On paper, the Lakers shouldn't have much to fear from the Cavaliers. Yes, Kyrie Irving is a formidable scorer with range, an exceptionally tough cover for our point guard rotation; however, beyond him, the Cavaliers' offense is rather lacking. Though they possess a superior record to the Lakers over the last ten games, the fact that their point-differential is fourth-worst in the League cannot be overlooked, particularly compared to the Lakers' perplexingly-impressive +1.0 differential. The Cavaliers' poor point-differential is easily explicable when one notes their aforementioned imbalanced offense, in conjunction with the loss of their formidable veteran defensive anchor Anderson Varejao to injury.
Of course, things very rarely go as they should for this purple and gold squad, and a loss isn't exactly out of the cards. Irving could take them to school, much like Durant did last game. The Cavs, possessing impressive threats from deep such as C.J. Miles and Omri Casspi, could heat up from outside. The Lakers could just suck. Any and all of the above, amongst many more potential eventualities, could occur - perhaps even several simultaneously. Nobody knows what's going to happen next with this squad.

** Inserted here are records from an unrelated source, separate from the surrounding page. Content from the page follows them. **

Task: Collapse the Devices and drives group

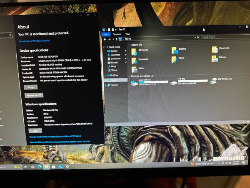Action: (x=129, y=76)
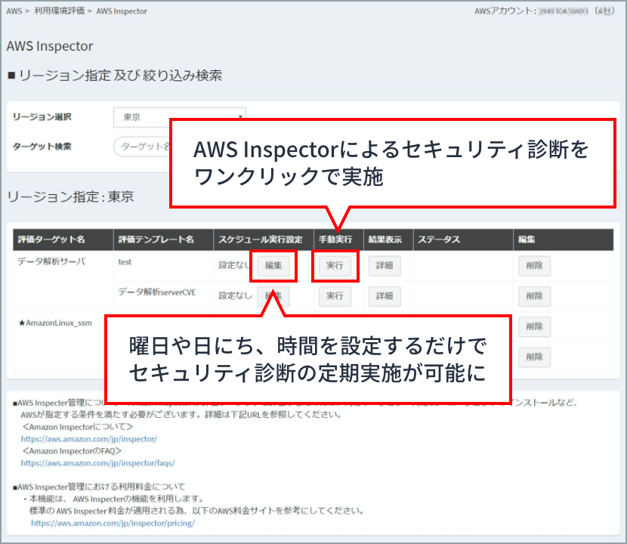Open 詳細 results for test template
The width and height of the screenshot is (627, 544).
385,266
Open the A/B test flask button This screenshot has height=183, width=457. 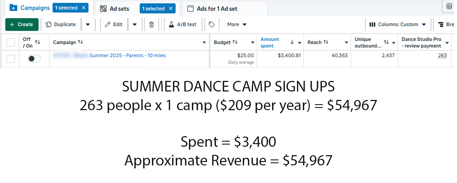[182, 25]
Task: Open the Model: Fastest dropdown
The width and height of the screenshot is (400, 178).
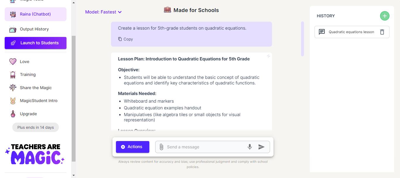Action: (x=103, y=12)
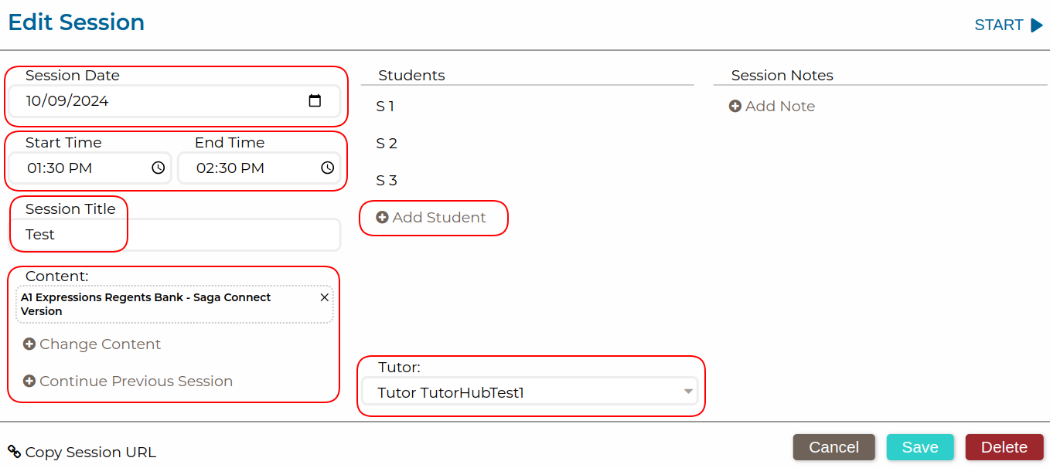The height and width of the screenshot is (468, 1050).
Task: Select student S 2 in Students list
Action: [387, 144]
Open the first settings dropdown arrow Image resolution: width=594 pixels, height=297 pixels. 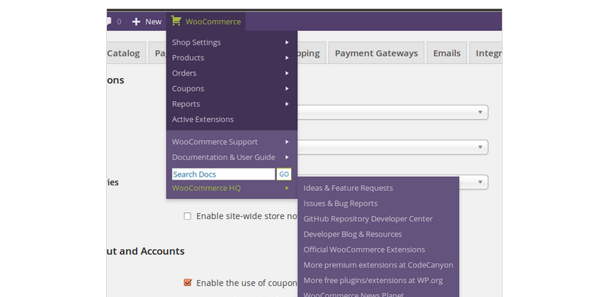coord(481,112)
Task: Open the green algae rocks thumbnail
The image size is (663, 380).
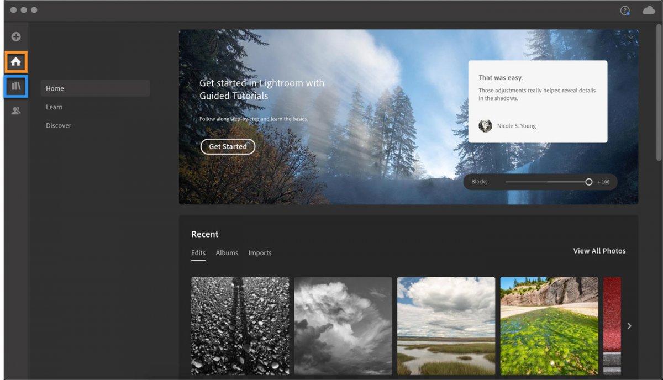Action: coord(549,326)
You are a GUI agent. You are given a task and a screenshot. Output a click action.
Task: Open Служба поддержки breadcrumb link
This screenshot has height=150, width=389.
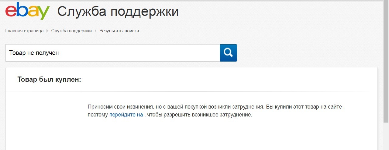71,31
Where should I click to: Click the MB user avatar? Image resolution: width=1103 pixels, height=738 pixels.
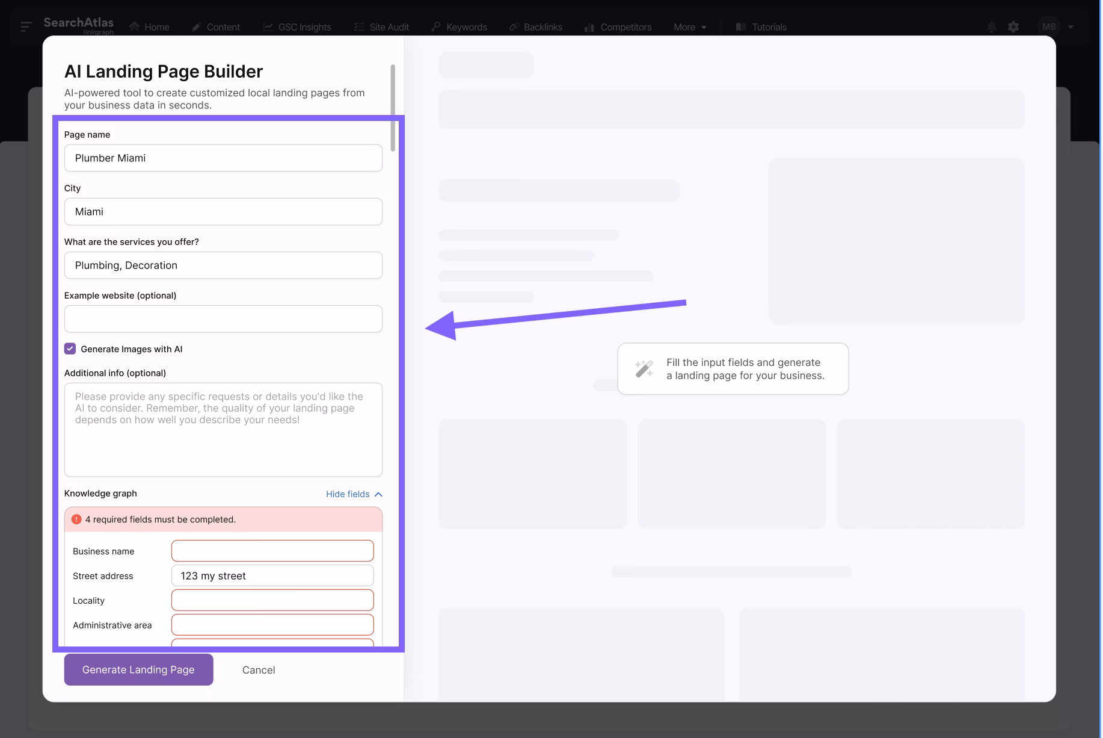(x=1049, y=27)
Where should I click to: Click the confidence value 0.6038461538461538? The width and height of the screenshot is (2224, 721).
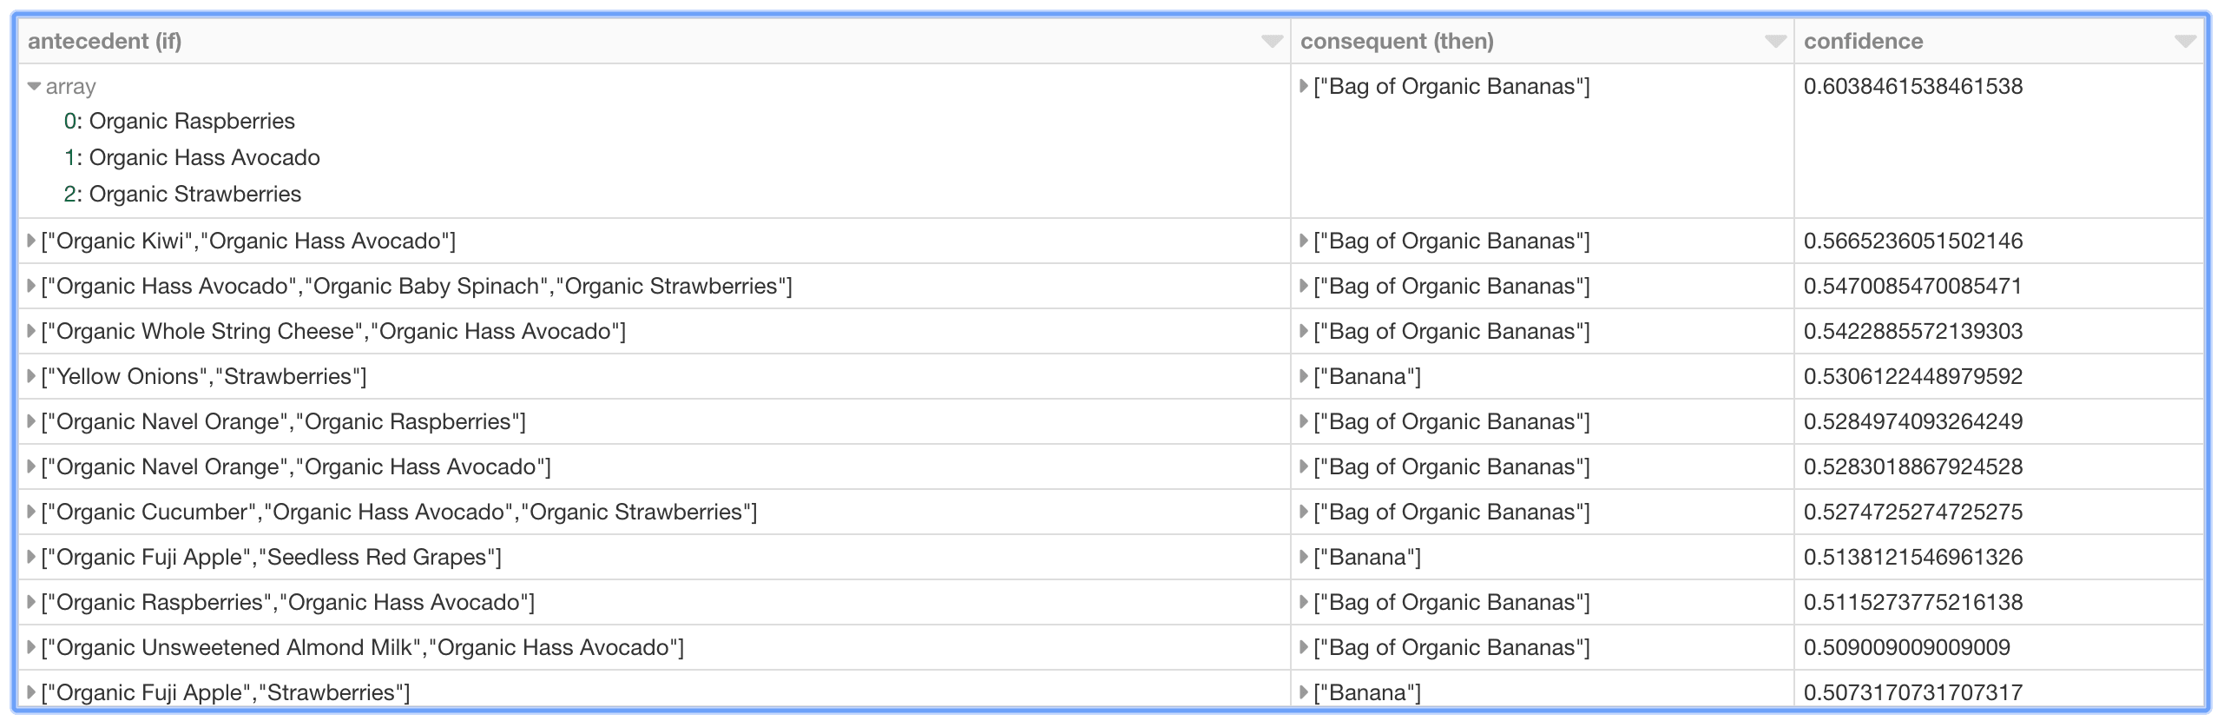click(1912, 87)
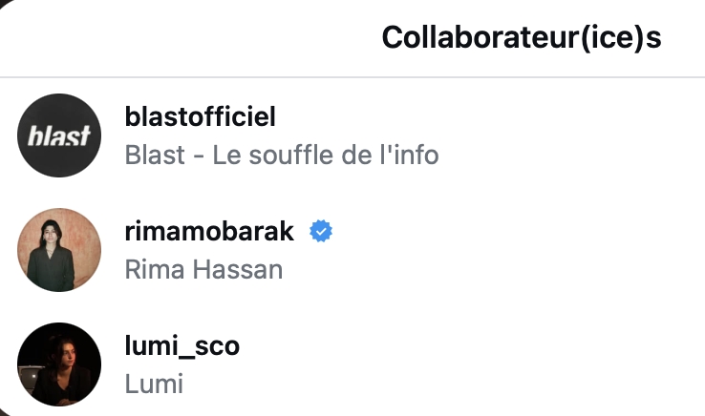The height and width of the screenshot is (416, 705).
Task: Dismiss dialog via the dark backdrop corner
Action: (4, 4)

The Cavaliers appear to be a mediocre rebounding team and atrocious at near-all else; the Lakers should hence focus on the fundamentals of boxing out and rebounding. This will be one of many games in which Jordan Hill's energetic presence will be sorely missed. With the likely continued absence of Pau Gasol and Dwight Howard, Antawn Jamison will have to continue to produce as a consistent second scoring option (who would have expected a Lakers scribe to be typing that sentence, last offseason?), preferably accompanied by an uptick in offensive aggressiveness on the part of Steve Nash and some hot shooting from the likes of Jodie Meeks.
A victory would necessitate this being accompanied by what one wishes would be the beginning of a process of marked defensive improvement: for the Lakers to deserve to even make the Playoffs, they must ameliorate their defensive efficiency to at least League-norm levels. As has been mentioned elsewhere, in the absence of defensive anchor Dwight Howard, the onus is on undisputed team leader Kobe Bryant to step up on defense - one hopes he would deliver a performance antithetical to the well-documented lapses he has routinely displayed on that end of the floor; a statement game worthy of his former virtuoso status as a perimeter defender would be most welcome.
Much has been said of this Lakers squad, much has been examined and debated. Nothing is certain; very little seems to make sense. Yet, a narrative appears to be forming, a concrete storyline manifesting out of the midst of confusion and chaos. It is a narrative of potential wasted, of poor decisions--of failure. It is not a narrative we wish to experience. So, tonight it is only right to hope that the Lakers do not provide clarity, that they do not solidify this path; rather they need to once again muddy the script, once again give us something to be confused about.
Hollywood, people. Ain't it beautiful?